Still, no matter how modern we errant Malay girls may seem for transgressing, for falling in love with a Chinese/Indian/Caucasian/Monkey-man, we don’t have the balls to run off overseas and have one of those marriages. These men will have to convert, somehow.

This, of course, leads to many late-night coffees and pecah-kepala discussions on how to convert our non-Muslim boyfriends.

Some are direct: they pepper their homes with pamphlets on Islam and become the new Messiahs. They drag their hapless men to all the ceramahs and meet with religious people. They even look for gentle doctors to scalp their men’s nether regions.

Some are not so direct: they approach the issue of conversion softly. They start inviting their men to meet other relatives and family members. They charm their men into seeing a new way of life. They buy baju Melayu, they feed him Malay food, they seduce their men into conversion.

But what happens if the men they love are hardheaded stone-cold non-believers?

This is where stealth mode and drastic measures come in.

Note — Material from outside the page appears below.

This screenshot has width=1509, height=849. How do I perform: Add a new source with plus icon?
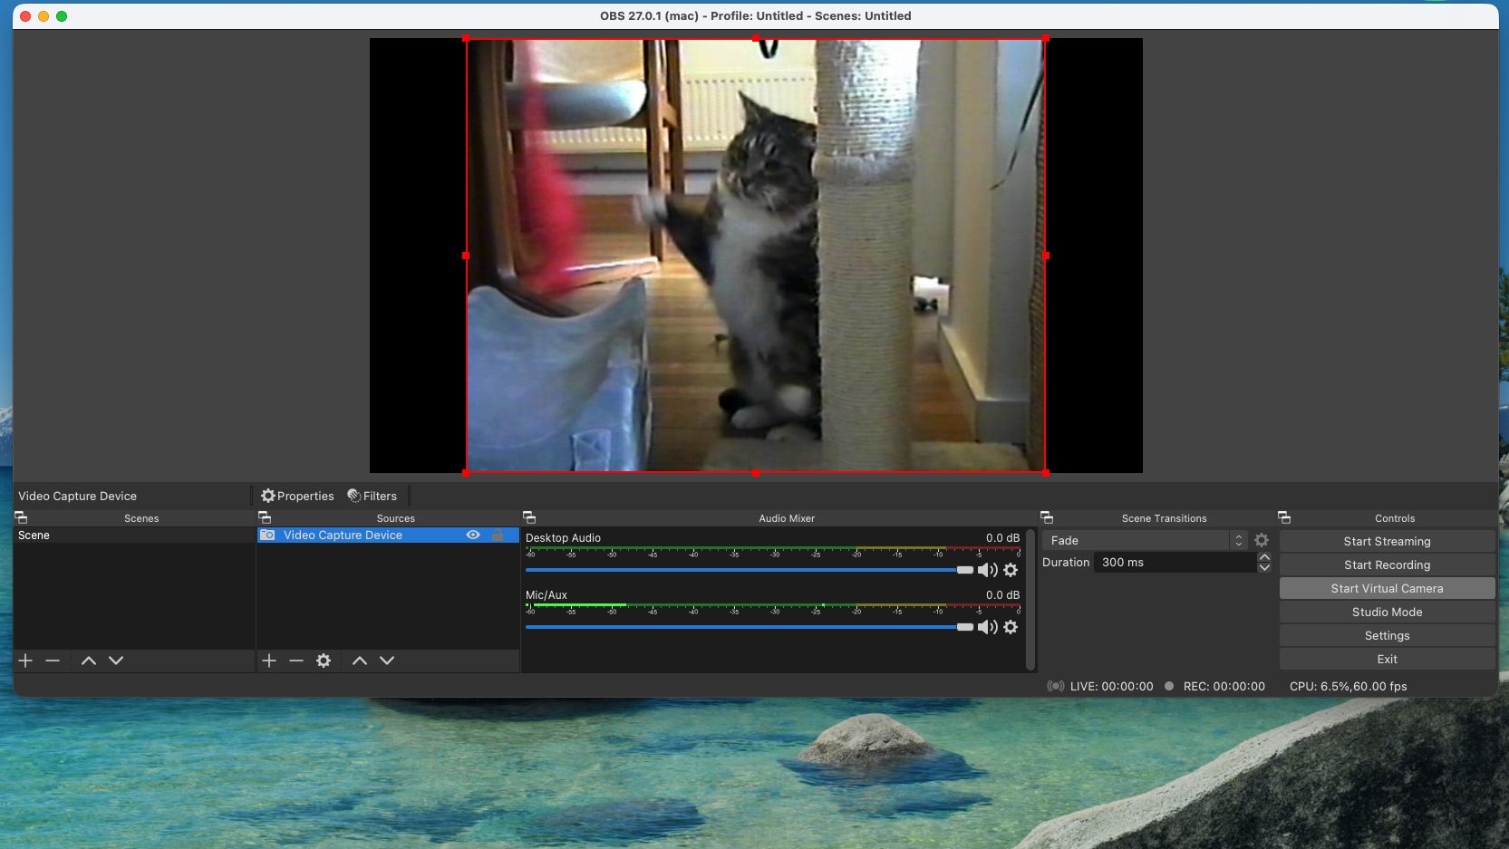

He comes to visit the Malay girl (not me, okay) he is in love with. He thinks you are this amusing creative person who has batty ideas. He asks for tea and cheesecake and you, the demure Malay girl that you really are, dash to the kitchen. You make his favourite tea but with a dash. You pour in half a cup of Air Yasin/Zam-zam/Musafar into his tea, and then serve him it.

“Wah. Damn kow la your tea. Very nice. May I have some more?”

So you serve him more tea laced with all the Quranic verses swimming in it.

One month later, he still has yet to convert.

Your mother calls you up to find out how the stealth mode is working out. (Not my mother, okay.)

“He’s still an effin’ atheist, Mummy,” you say.

You can hear your mother trying to stifle her laughter.

Two months later, he really loves you, your tea and cheesecake, and you’re sitting on the chair with the bottle of Air Yasin/Zam-zam/Musafar on your lap, staring at it incredulously, because he still does not believe in God. But because you’re an ostrich, you just bury your head in the sand and figure Allah will pave the way.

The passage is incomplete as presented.